You may have experienced the phenomenon at a baseball game, a fireworks display or when measuring the distance you are from a storm by counting the seconds thunder hits after lightning: the delay between what we see and what we hear is more obvious over long distances because sound travels much more slowly than light.
But new research from the University of Rochester reveals our brains are also able to process sound delays that are too short to be noticed consciously and, by doing so, fine-tune what our eyes see.
Duje Tadin, associate professor of brain and cognitive sciences at the University of Rochester is senior author of the study. "Much of the world around us is audiovisual," he says. "Although humans are primarily visual creatures, our research shows that estimating relative distance is more precise when visual cues are supported with corresponding auditory signals. Our brains recognize those signals even when they are separated from visual cues by a time that is too brief to consciously notice."

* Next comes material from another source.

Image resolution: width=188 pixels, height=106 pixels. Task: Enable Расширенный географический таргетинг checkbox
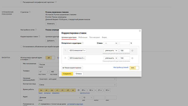pos(21,2)
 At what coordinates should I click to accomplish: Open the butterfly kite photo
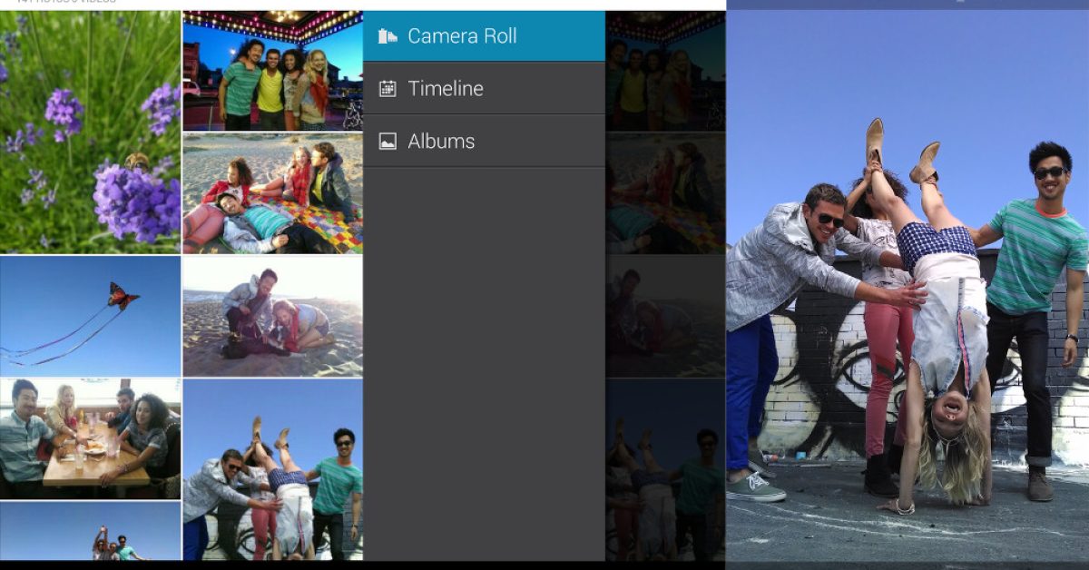90,316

Tadin says his team has discovered how humans can unconsciously detect sound delays as short as 40 milliseconds (ms). "Our brains are very good at recognizing patterns that can help us," said Phil Jaekl, Tadin's colleague. "Now we also know that humans can unconsciously recognize the link between sound delays and visual distance, and then combine that information in a useful way."
The researchers used projections of three-dimensional images to test how sound delays are used by the brain to estimate the relative distance of objects. In the first experiment, participants were asked to adjust the relative depth of two identical shapes until they appeared to be at the same distance when viewed through special 3-D glasses. As each shape appeared it was accompanied by an audible click. The researchers adjusted the timing of the click so it came either just before or just after the shape appeared.
Those taking part in the study consistently perceived a shaped that was followed by a very slightly delayed click as being more distant. "This surprised us," Jaekl says. "When the 3-D shapes were the same distance, participants were consistently biased by the sound delay to judge the shape paired with the delayed click as being further away — even though it wasn't."
In a follow-up experiment, participants were shown three-dimensional shapes that were quickly moved either toward or away from them. When the shape appeared with a sound delayed by 42 milliseconds, the team found that participants were more likely to perceive it as more distant, even in cases when the object was actually shifted toward the participant. Most importantly, when an object that was shifted away was paired with the sound delay — a relationship consistent with the natural world — participants were able to judge relative distance with greater precision.
"It's striking that this bias is unconscious — participants were unable to consciously detect when sound delays were present, yet it had great influence over their perception of distance," says Jaekl. The results are published in the online journal PLOS ONE. It seems that not only can you tell in a moment that your friends are around but exactly how far away they are, too.